Jake: Coca-Cola becomes Final Fantasy IX canon
Funnily enough, Square Enix (then known as Squaresoft) had a pretty fruitful partnership with Coca-Cola around the turn of the millennium, mainly centred around collectibles — including a set of figurines that I now really, really want — but partnerships like those are pretty standard (see: McDonalds partnering with literally everything to make Happy Meal toys). It’s when I found out that the studio actually made a Coca-Cola advertisement that I thought “hey, this is a little zany.”
The ad itself is nothing new when you think about soft drink advertisements: a Coca-Cola bottle cap floats through the city of Alexandria, shedding magical pink sparks that suddenly add colour and joy to everyone it passes. Of course, the effervescent Zidane is chasing after the bottle cap, with Garnet, Vivi and Steiner joining in the pursuit as the young thief bolts past them. The ad comes to a climax when the bottle cap reaches the market square, with a large pink explosion signifying the start of some sort of party.
The ad itself really isn’t all that weird, to be honest — it’s actually pretty cool, and really not outside the realm of possibility when it comes to Final Fantasy, especially with IX (and Zidane in particular) being a little more upbeat than its predecessors. It’s more that Final Fantasy and Coca-Cola are a pair of properties I never thought would intersect until I started researching for this topic.
Ty: Hiding from John Wick playing some Dust 514
At this point, I’m pretty confident in saying that everybody knows about John Wick, a film series that is popular not only because of its megastar, Keanu Reeves, but because of its sleek, well-directed action choreography and the stylish aesthetic that envelops its surreal setting.
What isn’t as well-known, however, is Dust 514, the first-person shooter that EVE Online developer CCP Games released on PlayStation 3 (remember that detail for later) as a kind of experiment to test “cross-game” mechanics — whereby player decisions in Dust 514 would shape the world of EVE Online as well.
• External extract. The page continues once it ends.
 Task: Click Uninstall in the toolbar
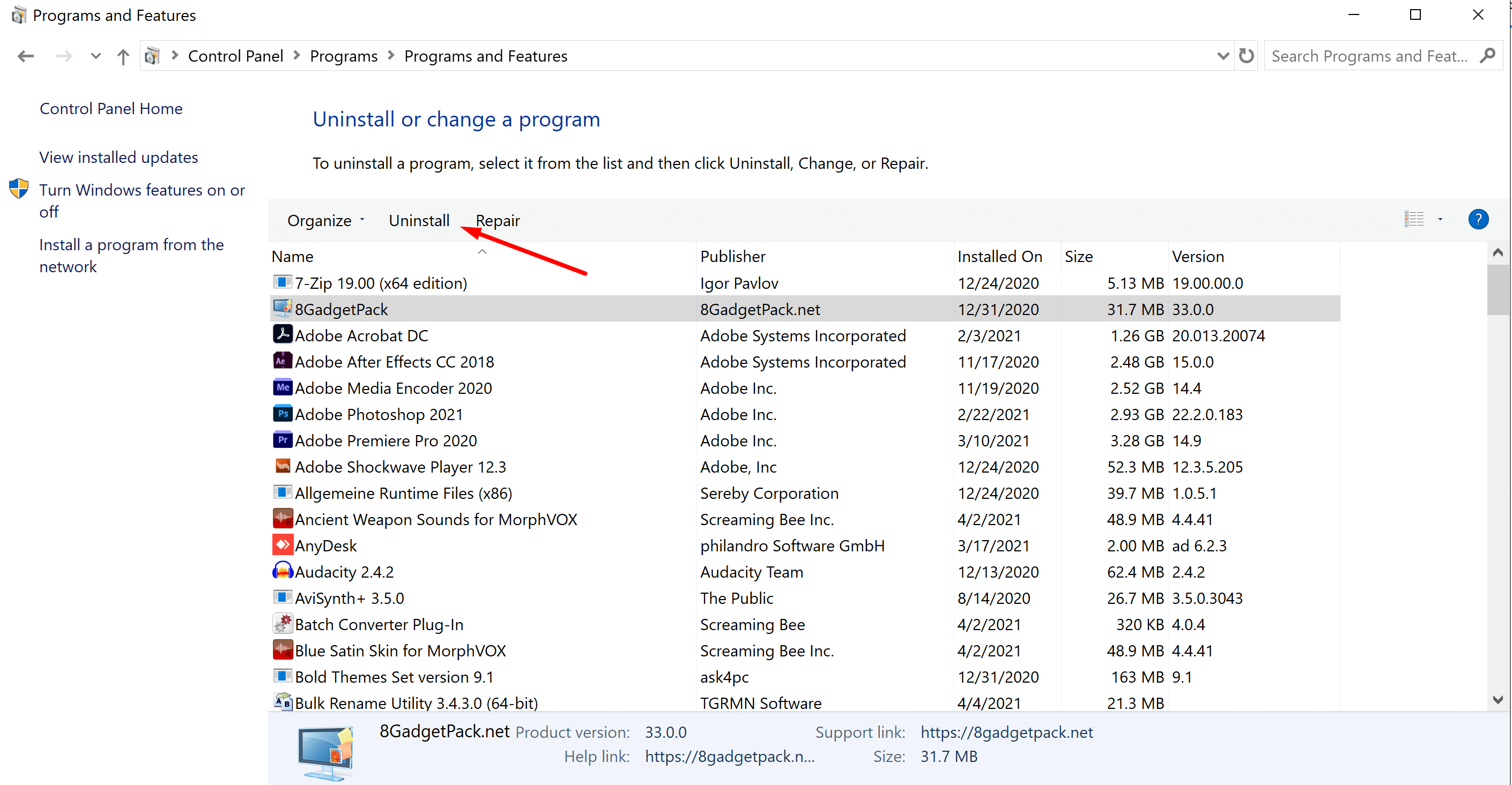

It was a humble little free-to-play title that never really saw massive success, which I can vouch for given that nobody I know has actually heard of it, and CCP Games shut it down in 2016 due to a lack of players.
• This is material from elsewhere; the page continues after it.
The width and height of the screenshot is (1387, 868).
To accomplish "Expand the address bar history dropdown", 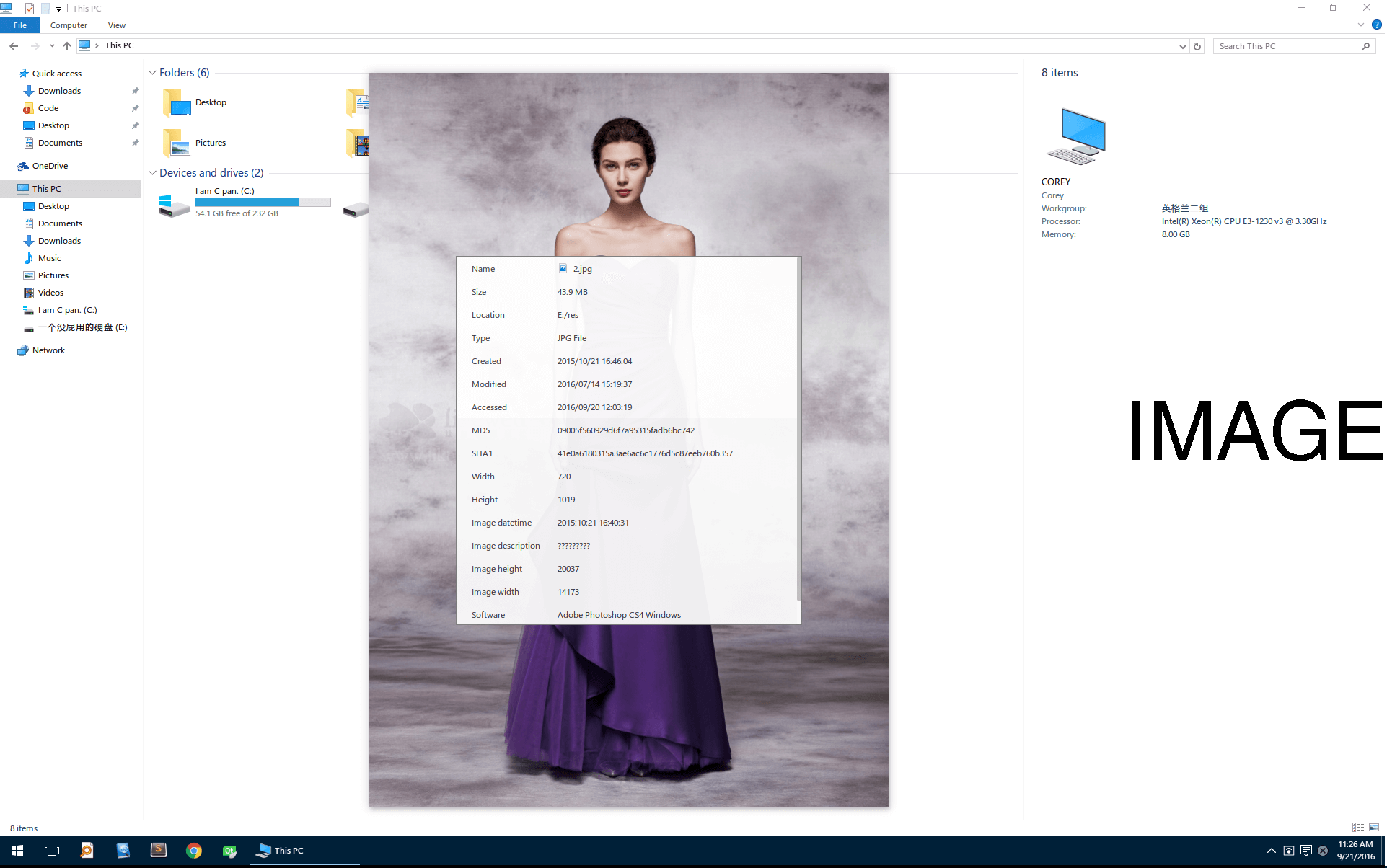I will [x=1182, y=46].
With that in mind, I was pretty stunned during my first viewing of John Wick with the boys, when I saw one of the film’s villains playing Dust 514 while trying to hide from the title character. It’s a surprisingly tense scene as well, with quick clips of the game spliced throughout as the tension rises and Wick carves his path to his doomed target.
There’s not much more to say about it, really; it’s a surprisingly obscure reference that I found somewhat charming. Couple that with the fact that it’s one of those games that, at a quick glance, looks like a “fake game” that they put together just for the movie, and it’s also quite funny for those in the know.
There’s one thing I can’t get past, though… Why in the hell is it being played with an Xbox controller?